START DATASET EXCERPTS

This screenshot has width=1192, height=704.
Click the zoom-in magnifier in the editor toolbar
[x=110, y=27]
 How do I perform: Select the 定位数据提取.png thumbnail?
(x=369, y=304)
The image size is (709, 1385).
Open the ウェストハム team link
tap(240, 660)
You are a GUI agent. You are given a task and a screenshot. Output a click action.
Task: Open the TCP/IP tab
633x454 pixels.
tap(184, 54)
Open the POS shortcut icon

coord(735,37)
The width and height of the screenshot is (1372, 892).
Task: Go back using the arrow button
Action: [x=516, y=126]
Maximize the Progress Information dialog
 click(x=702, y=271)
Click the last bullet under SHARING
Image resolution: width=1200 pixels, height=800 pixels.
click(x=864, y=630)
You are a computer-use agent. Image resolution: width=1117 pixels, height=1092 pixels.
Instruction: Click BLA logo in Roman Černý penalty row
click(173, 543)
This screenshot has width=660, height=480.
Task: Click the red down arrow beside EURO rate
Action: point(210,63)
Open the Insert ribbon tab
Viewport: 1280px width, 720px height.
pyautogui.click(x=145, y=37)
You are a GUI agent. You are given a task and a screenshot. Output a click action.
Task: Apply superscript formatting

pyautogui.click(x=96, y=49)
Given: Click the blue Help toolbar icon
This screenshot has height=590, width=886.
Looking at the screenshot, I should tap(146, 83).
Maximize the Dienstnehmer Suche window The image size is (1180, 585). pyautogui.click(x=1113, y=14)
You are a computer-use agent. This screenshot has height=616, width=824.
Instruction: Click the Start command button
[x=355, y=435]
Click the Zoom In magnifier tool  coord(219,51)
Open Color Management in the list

END DATASET EXCERPTS

■ **TASK GOAL**
Your answer should be the lines of the records that hold the string "agent".

■ **EXERCISE RESULT**
You are a GUI agent. You are given a task and a screenshot. Output a click action.
You are a computer-use agent. Image resolution: width=1117 pixels, height=1092 pixels.
You are a GUI agent. You are given a task and a screenshot. Output a click action.
You are a computer-use agent. This screenshot has height=616, width=824.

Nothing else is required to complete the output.